The Zolberg Institute in Migration and Mobility and the Sociology Department Present:
Religion, Ethnicity, and Democracy in Israel Workshop Horit Peled & Yoav Peled
The Religionization of Israeli Society
An examination of the growing saliency of religious personalities, religious themes, and the religious outlook in Jewish Israeli society, in order to test the argument that Israeli society is undergoing a process of religionization, as well as the counter-argument, that secular-religious relations among Jews in Israel went into crisis in the 1980s and that the society had actually secularized, in one way or another, during the 1990s. We seek to explain the causes and significance of these two processes and the seeming contradiction between them, as well as the variance in the trajectory of religionization as between different historical periods.
Citizenship and Ethno-Democracy
Ethnic democracies can be sustainable if the two conflicting constitutional principles defining them as such — ethno-nationalism and liberal democracy — are successfully mediated by a third principle, whatever that may be.
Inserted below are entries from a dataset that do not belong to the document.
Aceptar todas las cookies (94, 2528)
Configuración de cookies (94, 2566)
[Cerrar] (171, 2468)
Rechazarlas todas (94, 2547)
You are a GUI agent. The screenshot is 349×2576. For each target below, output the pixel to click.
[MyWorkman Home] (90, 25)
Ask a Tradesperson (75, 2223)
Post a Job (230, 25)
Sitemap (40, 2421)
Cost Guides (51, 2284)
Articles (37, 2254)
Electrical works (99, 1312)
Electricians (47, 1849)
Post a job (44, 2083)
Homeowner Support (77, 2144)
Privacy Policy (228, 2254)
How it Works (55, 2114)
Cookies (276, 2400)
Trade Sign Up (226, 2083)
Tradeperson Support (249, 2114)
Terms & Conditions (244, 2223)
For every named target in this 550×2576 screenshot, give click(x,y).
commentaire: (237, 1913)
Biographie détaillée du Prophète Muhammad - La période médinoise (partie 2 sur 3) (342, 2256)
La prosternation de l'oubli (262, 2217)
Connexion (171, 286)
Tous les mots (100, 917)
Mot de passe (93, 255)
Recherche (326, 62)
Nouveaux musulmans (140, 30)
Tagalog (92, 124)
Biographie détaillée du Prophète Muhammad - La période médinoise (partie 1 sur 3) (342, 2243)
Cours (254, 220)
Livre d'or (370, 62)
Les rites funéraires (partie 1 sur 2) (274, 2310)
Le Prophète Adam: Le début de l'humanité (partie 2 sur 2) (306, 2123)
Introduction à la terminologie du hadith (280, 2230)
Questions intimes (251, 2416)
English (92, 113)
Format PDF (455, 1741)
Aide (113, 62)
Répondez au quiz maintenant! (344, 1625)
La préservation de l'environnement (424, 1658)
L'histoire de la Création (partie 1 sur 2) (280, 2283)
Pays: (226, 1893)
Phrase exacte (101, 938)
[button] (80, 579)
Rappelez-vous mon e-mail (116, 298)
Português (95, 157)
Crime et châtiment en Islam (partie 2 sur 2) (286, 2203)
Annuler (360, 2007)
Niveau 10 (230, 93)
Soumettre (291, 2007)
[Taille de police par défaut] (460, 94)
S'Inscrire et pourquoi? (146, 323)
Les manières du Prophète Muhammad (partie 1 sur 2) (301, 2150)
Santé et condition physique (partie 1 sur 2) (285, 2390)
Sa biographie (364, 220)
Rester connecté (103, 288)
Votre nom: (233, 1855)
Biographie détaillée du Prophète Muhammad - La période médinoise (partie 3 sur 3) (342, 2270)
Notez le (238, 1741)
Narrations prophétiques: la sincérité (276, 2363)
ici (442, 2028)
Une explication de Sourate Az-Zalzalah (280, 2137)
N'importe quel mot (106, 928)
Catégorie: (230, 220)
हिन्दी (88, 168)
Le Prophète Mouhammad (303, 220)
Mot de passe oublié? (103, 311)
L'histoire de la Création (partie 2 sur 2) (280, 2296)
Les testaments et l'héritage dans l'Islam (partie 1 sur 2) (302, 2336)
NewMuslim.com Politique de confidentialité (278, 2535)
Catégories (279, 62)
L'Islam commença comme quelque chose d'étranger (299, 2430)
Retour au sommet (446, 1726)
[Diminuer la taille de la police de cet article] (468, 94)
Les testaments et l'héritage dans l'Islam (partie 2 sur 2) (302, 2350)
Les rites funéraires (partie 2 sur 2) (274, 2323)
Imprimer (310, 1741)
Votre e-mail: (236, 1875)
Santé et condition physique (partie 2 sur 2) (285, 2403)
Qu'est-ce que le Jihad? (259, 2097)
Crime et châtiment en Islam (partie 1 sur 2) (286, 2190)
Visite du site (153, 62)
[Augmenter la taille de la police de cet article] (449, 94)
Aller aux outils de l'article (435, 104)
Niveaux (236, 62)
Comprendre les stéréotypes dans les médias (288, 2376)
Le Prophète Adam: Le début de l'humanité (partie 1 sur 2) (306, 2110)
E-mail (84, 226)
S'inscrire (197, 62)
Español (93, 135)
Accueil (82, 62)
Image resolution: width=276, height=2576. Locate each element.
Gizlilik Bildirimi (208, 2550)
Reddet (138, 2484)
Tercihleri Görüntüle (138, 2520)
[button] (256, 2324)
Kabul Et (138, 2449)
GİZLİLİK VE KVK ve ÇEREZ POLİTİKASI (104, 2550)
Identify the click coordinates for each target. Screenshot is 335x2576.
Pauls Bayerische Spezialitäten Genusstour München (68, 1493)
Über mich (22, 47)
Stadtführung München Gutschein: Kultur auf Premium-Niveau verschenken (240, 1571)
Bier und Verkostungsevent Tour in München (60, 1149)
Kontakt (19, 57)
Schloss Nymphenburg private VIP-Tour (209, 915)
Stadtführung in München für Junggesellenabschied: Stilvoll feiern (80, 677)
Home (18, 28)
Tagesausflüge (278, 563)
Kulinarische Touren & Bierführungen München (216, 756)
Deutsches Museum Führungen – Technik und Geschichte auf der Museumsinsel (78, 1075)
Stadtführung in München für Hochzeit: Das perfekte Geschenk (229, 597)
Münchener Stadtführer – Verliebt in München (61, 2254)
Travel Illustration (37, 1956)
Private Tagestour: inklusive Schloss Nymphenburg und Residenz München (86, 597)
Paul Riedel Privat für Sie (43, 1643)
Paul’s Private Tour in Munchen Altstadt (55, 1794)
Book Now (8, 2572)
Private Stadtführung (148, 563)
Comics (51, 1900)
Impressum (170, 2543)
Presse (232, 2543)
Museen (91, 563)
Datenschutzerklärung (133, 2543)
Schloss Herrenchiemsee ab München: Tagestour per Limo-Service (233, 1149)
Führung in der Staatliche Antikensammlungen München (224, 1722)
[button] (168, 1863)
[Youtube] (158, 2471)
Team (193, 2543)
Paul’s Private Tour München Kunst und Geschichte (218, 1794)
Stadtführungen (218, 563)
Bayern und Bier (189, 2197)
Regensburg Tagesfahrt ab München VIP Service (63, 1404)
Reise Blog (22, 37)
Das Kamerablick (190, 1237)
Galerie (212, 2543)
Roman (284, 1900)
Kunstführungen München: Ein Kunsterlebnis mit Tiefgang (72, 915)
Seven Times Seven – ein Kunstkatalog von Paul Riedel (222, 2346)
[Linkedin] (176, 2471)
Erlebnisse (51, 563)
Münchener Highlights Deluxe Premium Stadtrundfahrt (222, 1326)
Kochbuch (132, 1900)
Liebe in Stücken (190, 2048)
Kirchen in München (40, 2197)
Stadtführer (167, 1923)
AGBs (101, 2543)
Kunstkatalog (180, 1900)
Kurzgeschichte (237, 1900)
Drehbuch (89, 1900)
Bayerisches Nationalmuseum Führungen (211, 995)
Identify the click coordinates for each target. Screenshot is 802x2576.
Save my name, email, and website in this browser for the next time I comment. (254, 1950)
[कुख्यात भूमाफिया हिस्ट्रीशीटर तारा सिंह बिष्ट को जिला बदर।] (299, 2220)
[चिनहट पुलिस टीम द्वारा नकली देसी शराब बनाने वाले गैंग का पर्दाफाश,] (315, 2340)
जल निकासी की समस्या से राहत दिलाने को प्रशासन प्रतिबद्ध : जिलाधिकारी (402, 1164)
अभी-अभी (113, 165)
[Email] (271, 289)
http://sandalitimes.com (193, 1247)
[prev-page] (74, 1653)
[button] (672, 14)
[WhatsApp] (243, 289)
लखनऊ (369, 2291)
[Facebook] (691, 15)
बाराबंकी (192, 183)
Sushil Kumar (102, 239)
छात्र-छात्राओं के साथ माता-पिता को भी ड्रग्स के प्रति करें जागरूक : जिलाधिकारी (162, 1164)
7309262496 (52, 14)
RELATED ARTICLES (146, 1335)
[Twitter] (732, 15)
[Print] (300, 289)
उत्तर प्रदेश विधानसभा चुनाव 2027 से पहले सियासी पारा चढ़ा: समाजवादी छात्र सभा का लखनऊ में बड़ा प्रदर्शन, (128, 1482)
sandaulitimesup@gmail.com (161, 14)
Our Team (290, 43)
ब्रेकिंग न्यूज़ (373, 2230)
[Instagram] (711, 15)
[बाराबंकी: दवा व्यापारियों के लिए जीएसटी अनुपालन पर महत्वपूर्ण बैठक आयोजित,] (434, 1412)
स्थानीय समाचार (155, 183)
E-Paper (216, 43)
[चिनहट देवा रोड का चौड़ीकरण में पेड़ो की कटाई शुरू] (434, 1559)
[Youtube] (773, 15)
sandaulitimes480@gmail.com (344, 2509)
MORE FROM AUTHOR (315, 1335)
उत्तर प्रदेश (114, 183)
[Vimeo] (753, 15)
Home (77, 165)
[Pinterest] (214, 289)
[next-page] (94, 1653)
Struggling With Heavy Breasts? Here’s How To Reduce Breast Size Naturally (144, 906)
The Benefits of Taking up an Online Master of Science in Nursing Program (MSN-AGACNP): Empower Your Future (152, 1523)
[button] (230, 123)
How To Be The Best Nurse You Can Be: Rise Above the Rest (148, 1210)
This argument is substantiated through the examination of three cases: one where ethnic democracy, while formally written into the constitution, never really took hold (Poland), one that was stable for fifty years and then collapsed in a relatively short time (N Ireland), and a third that was stable for 35 years and is now eroding (Israel). In each case I show how the lack, or deterioration of the mediating third principle is responsible for the difficulties experienced by ethnic democracy.